Le projet de mise en œuvre de l'initiative populaire "Contre l'immigration de masse" proposé par le Conseil fédéral ne convainc pas les associations économiques.
Depuis le 9 février 2014, la Suisse fait face à un dilemme majeur quant à l'acceptation de l'initiative sur l'immigration de masse. La CVCI a combattu cette initiative. Même si elle regrette les résultats de cette votation, elle a à cœur de respecter la volonté populaire et, par conséquent, de mettre en œuvre ce nouvel article constitutionnel. Elle rejette toutefois le projet de mise en œuvre du Conseil fédéral sur lequel elle a été consultée. Elle se joint ainsi à la consultation commune de 19 organisations économiques romandes, qui prônent des solutions pratiques, non bureaucratiques et supportables pour les entreprises. L'application stricte du texte risquerait d'aboutir à la résiliation des accords bilatéraux, ce qui n'est pas souhaitable. Rappelons qu'ils ont été soutenus, à de multiples reprises, en votation.
Le remède réside dans la mise en place d'une clause de sauvegarde permanente, qui ne serait activée qu'en cas de dépassement d'un seuil limite d'immigration.

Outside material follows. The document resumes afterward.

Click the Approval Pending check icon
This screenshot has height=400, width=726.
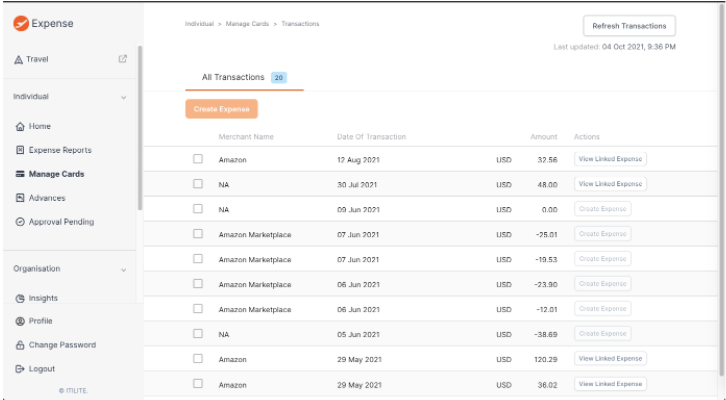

Cette solution a été affinée par les organisations économiques romandes, qui s'unissent pour prendre position pour la première fois. Le concept de "clause de sauvegarde" prévoit que le Conseil fédéral introduise, par voie d'ordonnance, un plafond d'immigration. Ce chiffre est flexible et peut donc être ajusté. Tant que le plafond du contingent global n'est pas atteint, le marché du travail peut fonctionner librement. Au-delà du seuil d'immigration nette prévu par le Conseil fédéral, il serait possible de considérer que le préjudice causé à la Suisse est tel que des mesures temporaires doivent être prises. Aussitôt que l'immigration repasserait au-dessous de la limite fixée, les mesures seraient levées et le principe de la libre circulation des travailleurs de l'UE serait à nouveau en vigueur dans sa configuration habituelle. En cas de dépassement du premier plafond, des contingents temporaires seraient introduits. S'ils ne permettent pas de freiner l'immigration et que le second plafond est atteint, l'immigration serait totalement gelée. Les frontaliers seraient exclus de ce mécanisme, puisqu'ils ne font pas partie de la population résidant en Suisse. Les citoyens de l'UE/AELE qui séjournent jusqu'à douze mois sur le sol helvétique et y travaillent seraient également exclus du système de contingents. Cette solution a un double avantage : elle respecte la volonté populaire tout en ménageant un espoir de conserver les Bilatérales.
L'Union européenne a clairement indiqué qu'elle n'accepterait ni contingents permanents, ni préférence nationale. L'option de la mise en place d'une clause de sauvegarde ne garantit pas non plus de réussir à préserver les accords bilatéraux, mais, de toutes les solutions proposées à ce jour, c'est la plus prometteuse.
Objectif prioritaire : éviter la clause de sauvegarde
Les représentants des milieux économiques ont également souligné que, dans l'idéal, il ne serait pas nécessaire d'activer le système des contingents, à condition de mieux utiliser le potentiel des travailleurs indigènes. Au vu de la pénurie de main-d'œuvre, la majorité des entreprises s'efforcent depuis quelque temps déjà d'encourager l'engagement de travailleurs indigènes, par des mesures prises dans différents domaines, la participation au marché du travail des femmes, des travailleurs âgés et des jeunes. L'Etat, en tant qu'employeur, devra également montrer l'exemple et contribuer à l'effort.
La Suisse romande est une économie ouverte. Elle est aussi dépendante de ses bons rapports avec ses principaux partenaires. L'Accord sur la libre-circulation des personnes lui a ainsi permis d'accompagner la formidable croissance économique de ces quinze dernières années. Le choix exprimé le 9 février 2014 doit évidement être respecté, mais il est aussi indispensable de laisser une certaine souplesse aux entreprises pour pouvoir engager les bras et les compétences qui lui manquent et qui ne se trouvent pas sur le sol suisse. La clause de sauvegarde proposée par les milieux patronaux offre un compromis qui permet d'assurer la volonté du peuple tout en ne pénalisant pas trop fortement l'économie.